Merkel: Europe on verge of launching 'fiscal union'

BERLIN - Agence France-Presse
Merkel: Europe on verge of launching fiscal union

German Chancellor Angela Merkel makes a point during her speech at the German lower house of parliament Bundestag in Berlin December 2, 2011. REUTERS Photo

German Chancellor Angela Merkel said Friday that European nations were on the verge of creating a "fiscal union" with rigorous budgetary oversight to battle the eurozone debt crisis.

 "We are not only talking about a fiscal union, we are beginning to create it," she said in a keenly awaited speech to parliament, adding it would be a "fiscal union with strict rules, at least for the eurozone". Merkel said the last gruelling months, packed with market turmoil, the threat of Greek default on its towering debts and political strife in the European Union, had focused minds.

 "Anyone who had said a few months ago that we, at the end of 2011, would be taking very serious and concrete steps toward a European stability union, a European fiscal union, toward introducing (budgetary) intervention in Europe would have been considered crazy," she said.

 "Now these items are on the agenda, we are on the verge of it, there are still difficulties to be surmounted but their necessity is now widely recognised." Merkel was laying out what she said were the goals of Germany, the EU's top economy, ahead of a crunch summit in Brussels next week.

She will hold talks with French President Nicolas Sarkozy on Monday to hammer out a common position ahead of the gathering.

In a landmark speech Thursday in front of 5,000 cheering supporters, Sarkozy warned that the developed world was entering a "new economic cycle" dominated by austerity, heralding tough times ahead for jobs and business.

He said that in Europe this would require a new political and budgetary consensus that would win back the confidence of the markets.

"France is fighting with Germany for a new treaty. More discipline, more solidarity, more responsibility ... true economic government" he said, urging members to adopt a "Golden Rule" obliging them to balance their budgets.

Merkel said the "fiscal union" should lead to a new "European debt brake" to stop countries from spending their way to the brink of insolvency. "We must strengthen the foundations of the economic and currency union," she said.

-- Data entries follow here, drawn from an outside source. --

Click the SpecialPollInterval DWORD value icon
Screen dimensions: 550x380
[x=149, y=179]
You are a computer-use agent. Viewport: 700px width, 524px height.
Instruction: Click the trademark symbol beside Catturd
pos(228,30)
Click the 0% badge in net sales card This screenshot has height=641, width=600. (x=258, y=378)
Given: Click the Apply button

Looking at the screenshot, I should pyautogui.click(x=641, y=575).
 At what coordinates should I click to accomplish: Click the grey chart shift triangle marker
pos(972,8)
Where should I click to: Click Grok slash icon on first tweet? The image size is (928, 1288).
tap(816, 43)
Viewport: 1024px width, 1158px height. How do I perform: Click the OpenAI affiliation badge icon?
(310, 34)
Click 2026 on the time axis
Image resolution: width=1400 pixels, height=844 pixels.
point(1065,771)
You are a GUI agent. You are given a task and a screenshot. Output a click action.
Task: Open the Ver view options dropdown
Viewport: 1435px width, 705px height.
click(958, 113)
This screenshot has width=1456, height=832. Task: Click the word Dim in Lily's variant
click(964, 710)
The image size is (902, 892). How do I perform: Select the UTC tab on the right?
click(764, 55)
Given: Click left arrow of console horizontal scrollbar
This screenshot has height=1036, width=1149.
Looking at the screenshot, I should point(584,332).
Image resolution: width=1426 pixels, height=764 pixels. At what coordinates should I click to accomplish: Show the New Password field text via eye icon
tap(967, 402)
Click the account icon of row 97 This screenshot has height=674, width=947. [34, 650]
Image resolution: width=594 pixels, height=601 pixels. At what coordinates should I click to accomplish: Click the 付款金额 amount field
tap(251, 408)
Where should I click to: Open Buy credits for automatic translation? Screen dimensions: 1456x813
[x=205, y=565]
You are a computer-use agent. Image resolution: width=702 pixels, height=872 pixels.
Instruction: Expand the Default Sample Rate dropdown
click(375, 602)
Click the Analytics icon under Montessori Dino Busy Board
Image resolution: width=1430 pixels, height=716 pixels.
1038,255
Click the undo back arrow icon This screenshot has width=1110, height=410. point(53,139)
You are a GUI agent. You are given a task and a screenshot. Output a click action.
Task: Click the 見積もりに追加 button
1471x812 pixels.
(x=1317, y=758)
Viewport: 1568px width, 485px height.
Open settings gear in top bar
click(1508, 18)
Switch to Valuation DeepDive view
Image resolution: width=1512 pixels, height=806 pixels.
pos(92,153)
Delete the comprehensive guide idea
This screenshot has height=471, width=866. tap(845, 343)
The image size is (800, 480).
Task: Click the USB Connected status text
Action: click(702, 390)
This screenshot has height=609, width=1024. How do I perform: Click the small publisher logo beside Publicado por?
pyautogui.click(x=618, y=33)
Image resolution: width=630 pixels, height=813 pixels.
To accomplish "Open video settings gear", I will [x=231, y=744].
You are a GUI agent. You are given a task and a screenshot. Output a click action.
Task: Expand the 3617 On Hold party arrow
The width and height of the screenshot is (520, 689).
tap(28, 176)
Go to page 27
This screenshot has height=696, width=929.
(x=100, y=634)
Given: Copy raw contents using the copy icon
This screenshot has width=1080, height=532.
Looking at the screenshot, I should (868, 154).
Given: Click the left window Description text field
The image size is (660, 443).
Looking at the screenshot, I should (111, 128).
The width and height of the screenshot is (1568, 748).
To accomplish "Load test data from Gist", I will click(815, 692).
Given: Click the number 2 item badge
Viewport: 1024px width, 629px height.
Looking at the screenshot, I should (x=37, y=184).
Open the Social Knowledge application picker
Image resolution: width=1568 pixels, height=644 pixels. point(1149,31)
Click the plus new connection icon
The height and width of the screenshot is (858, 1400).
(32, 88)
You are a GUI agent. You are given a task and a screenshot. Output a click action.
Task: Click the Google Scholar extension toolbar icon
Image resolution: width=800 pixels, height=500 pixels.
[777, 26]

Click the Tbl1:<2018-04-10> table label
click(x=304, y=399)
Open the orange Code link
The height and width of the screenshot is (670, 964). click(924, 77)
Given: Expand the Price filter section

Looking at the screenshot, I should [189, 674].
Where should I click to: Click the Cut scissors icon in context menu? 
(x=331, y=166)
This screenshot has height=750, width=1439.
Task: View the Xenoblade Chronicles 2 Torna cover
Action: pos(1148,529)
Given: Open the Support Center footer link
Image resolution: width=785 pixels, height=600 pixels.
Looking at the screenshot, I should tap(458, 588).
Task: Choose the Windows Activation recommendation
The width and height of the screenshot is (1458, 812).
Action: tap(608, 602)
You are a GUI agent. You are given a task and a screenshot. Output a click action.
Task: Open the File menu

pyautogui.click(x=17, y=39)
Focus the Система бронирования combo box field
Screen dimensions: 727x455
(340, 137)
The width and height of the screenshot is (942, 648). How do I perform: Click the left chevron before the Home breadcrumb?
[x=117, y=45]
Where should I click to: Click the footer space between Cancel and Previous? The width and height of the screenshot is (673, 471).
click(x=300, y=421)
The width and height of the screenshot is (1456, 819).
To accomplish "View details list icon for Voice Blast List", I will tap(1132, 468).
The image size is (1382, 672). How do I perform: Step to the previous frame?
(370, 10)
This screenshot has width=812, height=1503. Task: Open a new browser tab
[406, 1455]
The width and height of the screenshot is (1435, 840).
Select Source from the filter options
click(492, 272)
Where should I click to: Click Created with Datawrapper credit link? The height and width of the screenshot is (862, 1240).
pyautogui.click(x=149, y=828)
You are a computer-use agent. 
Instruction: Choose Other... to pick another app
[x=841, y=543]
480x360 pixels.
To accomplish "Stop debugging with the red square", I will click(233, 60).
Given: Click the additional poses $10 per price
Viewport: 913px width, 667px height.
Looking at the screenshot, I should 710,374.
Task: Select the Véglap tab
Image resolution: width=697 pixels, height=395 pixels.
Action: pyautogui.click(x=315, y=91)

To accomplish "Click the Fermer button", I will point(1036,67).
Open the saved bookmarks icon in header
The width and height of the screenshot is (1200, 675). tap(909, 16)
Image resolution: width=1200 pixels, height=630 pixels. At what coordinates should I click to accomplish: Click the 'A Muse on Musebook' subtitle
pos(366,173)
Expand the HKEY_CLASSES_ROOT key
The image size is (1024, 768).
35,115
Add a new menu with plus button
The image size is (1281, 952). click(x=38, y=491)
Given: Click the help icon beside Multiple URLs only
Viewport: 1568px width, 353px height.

Merkel said there was "no alternative to treaty change" which would codify budgetary discipline in the eurozone. "Rules must be respected. Respect for them must be supervised. Their violation must have consequences," she said. But Merkel once again ruled out eurobonds, a proposal to pool European debt to keep a lid on borrowing costs for member states, which European Commission chief Jose Manuel Barroso formally tabled last week. "Whoever has not understood that they (eurobonds) cannot be the solution to the crisis has not understood the nature of the crisis," she said.